Text to read:
▼

There’s a number of ways this can work in practice, but here’s one example:
- Each transaction output is optionally labeled with a “shard ID”
- Each transaction includes a collateral field, and each collateral input must come from the same shard
- Each input on a transaction must be either labeled with that same shard, or unlabeled
- Each input block is randomly assigned to a shard, and can only include transactions from that shard
This allows users to avoid losing fees: just ensure that if your transaction includes unlabeled inputs, you don’t sign any transaction that conflicts with that one. And if an adversary intentionally creates these conflicts, the ledger can forfeit those fees.
Unfortunately, there are major challenges in designing this correctly:
First, this dramatically complicates the ledger and the user experience. At the very least wallets need to manage these labeled outputs and avoid allowing the user to sign conflicting transactions. This is also a huge potential complexity cost to the ecosystem, and upgrading all of the indexers, libraries, transaction builders, dApps, wallets, and other infrastructure is no small undertaking!
Second, it is difficult to balance the number of shards, at least while they’re produced pseudorandomly. Low shard counts mean there’s a higher probability of concurrent conflicts. Increasing the number of shards reduces the probability that they will conflict, but also lengthens the average time between the same shard recurring, which means transaction latency goes up dramatically. And there doesn’t appear to be a sweet spot, only an uncomfortable compromise where you have to deal with the worst of both worlds.
We’re still exploring this design space. In particular, perhaps the pseudorandom production of input blocks isn’t as important, and we can resolve these problems with a predefined shard schedule. This doesn’t solve the ecosystem-level complexity but could allow the protocol to keep both conflicts and latency low.
At the extreme ends of throughput (1,000, 2,000, and 10,000 transactions per second), it’s likely that some form of sharding or mutual exclusion will be needed.
However, what the analysis above makes clear is that Cardano doesn’t need 1,000+ TPS to solve its sustainability problem. In the fullness of time, this may be necessary, but in the short term, a simpler model that allows us to go from ~5 TPS to ~100 TPS would be a dramatic upgrade! There are some exciting alternative designs we’ve been considering in this space.
Collateralization
Rather recently, the Leios team has been analyzing another design that is far simpler and seems very promising, at least at lower throughput targets. Importantly, those lower throughput targets still represent a dramatic upgrade for the Cardano chain and don’t preclude more complex solutions in the future.
The main insight stems from looking at why deterministic transactions are valuable to Cardano users, and why losing them is painful.

▲

Source excerpt:
▼

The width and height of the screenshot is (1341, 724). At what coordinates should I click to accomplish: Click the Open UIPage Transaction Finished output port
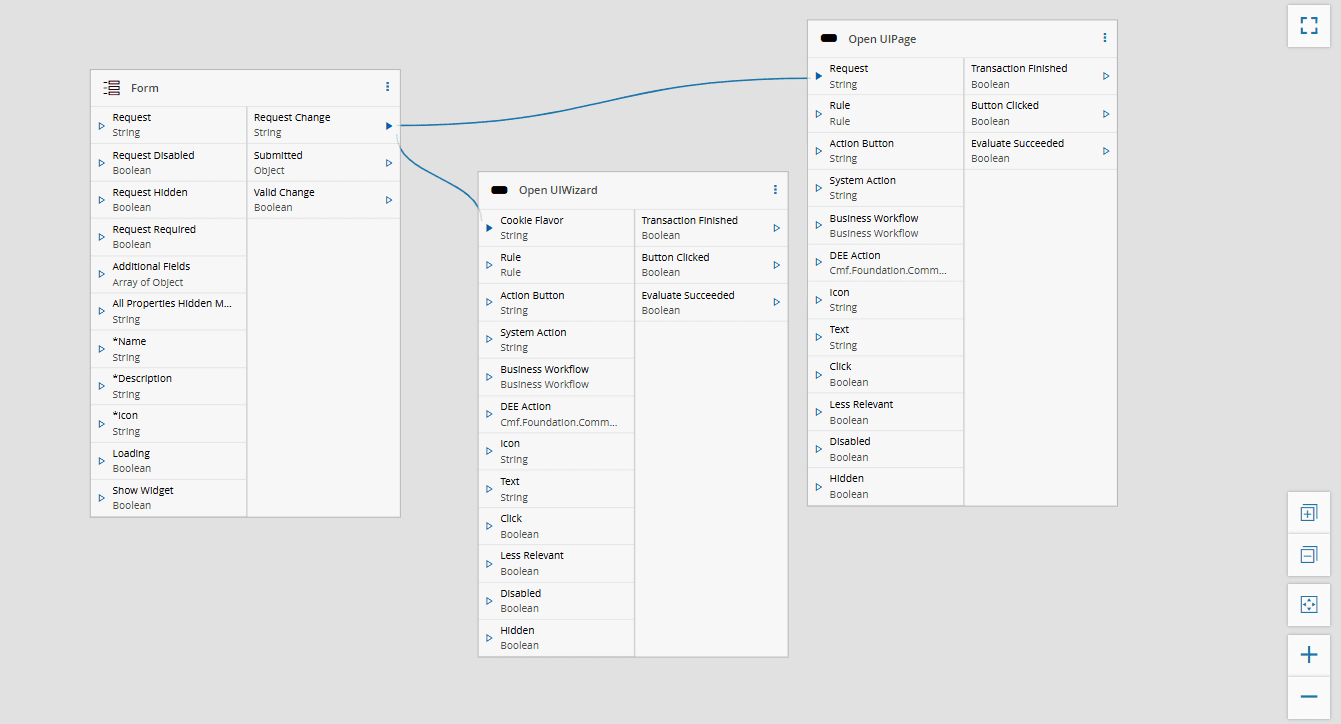point(1106,76)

▲

Tasks and exercises:
(A) List every kind of infrastructure that the Cardano sharding passage says would need upgrading.
(B) From the Cardano sharding passage, copy the part that begins with the words containing "We’re still exploring" and ends with "and latency low.".

Solution set:
(A)
- indexers
- libraries
- transaction builders
- dApps
- wallets

(B)
We’re still exploring this design space. In particular, perhaps the pseudorandom production of input blocks isn’t as important, and we can resolve these problems with a predefined shard schedule. This doesn’t solve the ecosystem-level complexity but could allow the protocol to keep both conflicts and latency low.